__TAREA 1__:
Responde con datos del texto sobre la jubilación tras la enseñanza:
(a) ¿Quién ha sido la compañera de tantos años de la que se declara divorciado?
(b) ¿Qué tono interpretaba en algunos de los mensajes recibidos estos días?
(c) ¿Qué chequeo gratis le ofrecen al colectivo de los jubilados?
__TAREA 2__:
Continúa el texto sobre la jubilación tras la enseñanza a partir de su última frase.

__TEXTO DE ORIGEN__:
**********

Pero la pasión con la que he estado unido a la formación produce que el
sentimiento de ruptura se perciba como total. No quiero ponerme dramático, pero
hay un cierto desgarro emocional, el mismo, supongo, que se siente, por
ejemplo, cuando se abandona un lugar en el que se han vivido los mejores años
de la vida o hay que despedirse de alguien con quien se han compartido
experiencias irrepetibles.
En algunos de
los mensajes que me han dejado estos días interpretaba –seguramente de manera
exagerada—un tono de despedida. Muchos hablaban de mi en pasado. Yo y mi
trabajo estamos ya en un rincón de la habitación de los recuerdos de los demás
y mi nuevo estado civil es el de divorciado de quien ha sido mi compañera
tantos años, la enseñanza. Eso sí es un
vuelco total de la vida. Y no sé si es para tanto, francamente. A fin de
cuentas, amanece y anochece de la misma forma, aunque sí es cierto que de
manera algo más relajada.
En mi familia
y mis amigos, por razones obvias de contemporaneidad, me rodean jubilatas por
todos lados. Y eso duele, caramba. Sí, porque debo enfrentarme a la evidencia
de que ya formo parte del grupo al que hasta hace nada esquivaba y del que me
sentía espectador más que actor. De ese colectivo al que le empiezan a doler
partes del cuerpo que no sabía ni que existían, al que le regalan la tarjeta preferente
para el transporte público, le recuerdan la conveniencia de prevenir el cáncer
de próstata, y le ofrecen un chequeo de audición gratis. Todo ello produce una inquietante
“alegría” porque demuestra que ya eres “otra cosa”, distinto, mayor, casi
viejo, enchufado del Imserso y miembro de pleno derecho del gremio de los
pensionistas. Y es cuando uno se da cuenta del esfuerzo que supone llegar hasta
aquí. Sesenta y muchos años sin parar. Niñez, adolescencia, juventud, madurez,
vejez (perdón, “edad de plata”)… el ciclo de la vida al que, por fortuna, en mi
caso no le falta ningún ingrediente.

**********

__MATERIAL APORTADO__:
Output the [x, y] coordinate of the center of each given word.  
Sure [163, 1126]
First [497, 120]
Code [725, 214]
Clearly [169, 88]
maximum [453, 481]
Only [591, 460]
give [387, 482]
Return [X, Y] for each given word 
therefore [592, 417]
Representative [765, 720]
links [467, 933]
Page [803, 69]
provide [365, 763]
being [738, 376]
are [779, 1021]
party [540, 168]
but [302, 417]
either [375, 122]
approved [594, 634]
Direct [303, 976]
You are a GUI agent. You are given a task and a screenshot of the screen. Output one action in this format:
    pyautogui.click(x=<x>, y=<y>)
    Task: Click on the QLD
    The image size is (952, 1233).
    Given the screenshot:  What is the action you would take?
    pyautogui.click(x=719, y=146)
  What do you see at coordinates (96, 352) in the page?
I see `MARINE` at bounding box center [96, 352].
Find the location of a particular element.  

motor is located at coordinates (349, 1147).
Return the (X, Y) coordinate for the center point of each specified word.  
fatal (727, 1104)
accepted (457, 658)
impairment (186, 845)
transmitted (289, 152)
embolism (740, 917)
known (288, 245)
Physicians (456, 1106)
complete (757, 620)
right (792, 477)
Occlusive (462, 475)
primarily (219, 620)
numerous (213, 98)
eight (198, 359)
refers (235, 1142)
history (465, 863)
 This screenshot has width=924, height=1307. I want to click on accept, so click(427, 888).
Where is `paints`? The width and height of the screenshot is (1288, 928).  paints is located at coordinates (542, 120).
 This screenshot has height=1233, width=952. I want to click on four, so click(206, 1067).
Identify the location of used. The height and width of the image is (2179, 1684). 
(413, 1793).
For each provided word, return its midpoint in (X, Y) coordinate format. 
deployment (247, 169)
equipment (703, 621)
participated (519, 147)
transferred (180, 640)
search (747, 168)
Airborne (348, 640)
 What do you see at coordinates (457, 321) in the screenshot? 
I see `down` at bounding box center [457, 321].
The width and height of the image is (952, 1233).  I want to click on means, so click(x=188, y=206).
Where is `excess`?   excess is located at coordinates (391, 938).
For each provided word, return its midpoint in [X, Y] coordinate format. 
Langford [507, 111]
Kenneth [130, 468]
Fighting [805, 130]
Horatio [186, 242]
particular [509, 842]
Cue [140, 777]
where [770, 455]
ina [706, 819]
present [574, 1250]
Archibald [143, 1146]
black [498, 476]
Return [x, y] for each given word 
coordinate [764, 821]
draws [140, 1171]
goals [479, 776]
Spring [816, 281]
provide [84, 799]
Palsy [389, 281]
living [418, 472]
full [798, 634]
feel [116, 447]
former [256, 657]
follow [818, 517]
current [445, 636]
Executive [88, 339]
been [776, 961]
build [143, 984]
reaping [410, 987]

**********

__RESPUESTA 1__:
(a) La enseñanza.
(b) Un tono de despedida.
(c) Un chequeo de audición.

__RESPUESTA 2__:
De todas formas,
las denominaciones que se dan a las etapas de la vida tienen algo de injustas,
casi de ofensivas. A mi no me gustaba que me llamaran niño a partir del momento
en que solo sentía serlo para los demás; igual que adolescente, sinónimo de
acné y pelusilla bajo la nariz: y tampoco me gusta que me llamen “mayor”, ni
tan siquiera jubilado. Tenemos la manía de poner nombres a circunstancias que
no los necesitan. Todo forma parte de la misma vida y dividirla es tan
ridículo, creo, como intentar diferenciar la importancia de los dedos de las
manos de un pianista.
En suma, la
sensación de vacío, que no abruma pero interroga. La impresión de pasar página,
de convertirme a la vez en recuerdo para los demás y en novedad para mi mismo.
El descubrimiento de que la sociedad me empieza a tratar diferente porque ya
pertenezco a otra “clase”. Y mi rebelión ante las etiquetas que solo buscan
simplificar y reducir casi a anécdota los momentos importantes de la vida. Todo
esto aderezado con la añoranza de lo mucho vivido mientras enseñé a mis alumnos
y por la curiosidad de lo mucho por vivir confiando en seguir aprendiendo de
quien me mira asombrado en el espejo.